_Brano estratto_
-=-=-
Lettera R di Stefania: Raccontami e di Giuseppe: Radio Libera

 Raccontami  

di Stefania Bambace  26 ottobre 2023

Raccontami una fiaba, che culli i miei sogni e mi insegni lo stupore e la meraviglia, raccontami un aneddoto che sigilli per sempre sul mio volto un sorriso, raccontami una parabola che illumini il senso del mio essere al mondo, raccontami comunque una storia, che mi parlerà del reale, perché la tua voce la farà esistere, resistere al tempo e quindi ri-esistere, perché, impressa in me, da me sarà perpetrata e andrà oltre me, non conoscerà l’oblìo e diventerà eterna. 
Il racconto circoscrive un mondo e lo fissa per sempre. In particolare noi italiani abbiamo una tradizionale predilezione per il racconto. É la misura breve la cifra della nostra letteratura, noi non nasciamo grandi romanzieri come gli inglesi o i russi, siamo gli inventori del sonetto e della novella. I Troubadours italiani si chiamano non a caso CANTASTORIE, una tradizione orale che ha nella voce il suo veicolo d‘informazione. Siamo i discendenti del mito, a noi sono ben noti quei raccontini che, attraverso la strategia del fantastico, sono la rappresentazione e l’incarnazione della nostra umanità, caratteristiche che ci definiscono ancora oggi come nel mondo antico. Veniamo dalle favole di Esopo, ammonimenti dei nostri vizi e descrizione delle nostre virtù. Siamo i figli di contadini e di pescatori che, nonostante le comparse di immaginari re e regine, popolano da protagonisti il mondo delle fiabe. Un grande patrimonio culturale che ci accomuna tutti, in quanto le fiabe sono, nella loro impalcatura, sempre le stesse in tutto il mondo, pur variando nell’ambientazione e nei registri linguistici adottati. (In questo ambito occorrerebbe una dissertazione a parte). 
Immensa  é la potenza della parola tramandata!
-=-=-
_Dati memorizzati_
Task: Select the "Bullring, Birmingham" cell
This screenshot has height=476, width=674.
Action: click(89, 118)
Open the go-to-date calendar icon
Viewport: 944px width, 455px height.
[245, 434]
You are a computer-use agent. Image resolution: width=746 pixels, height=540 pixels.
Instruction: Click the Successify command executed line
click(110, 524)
-=-=-
_Esercizio_
Riporta parola per parola il brano sul racconto, tutto da "Raccontami una fiaba, che" fino a "e diventerà eterna." compreso.

_Risposta finale_
Raccontami una fiaba, che culli i miei sogni e mi insegni lo stupore e la meraviglia, raccontami un aneddoto che sigilli per sempre sul mio volto un sorriso, raccontami una parabola che illumini il senso del mio essere al mondo, raccontami comunque una storia, che mi parlerà del reale, perché la tua voce la farà esistere, resistere al tempo e quindi ri-esistere, perché, impressa in me, da me sarà perpetrata e andrà oltre me, non conoscerà l’oblìo e diventerà eterna.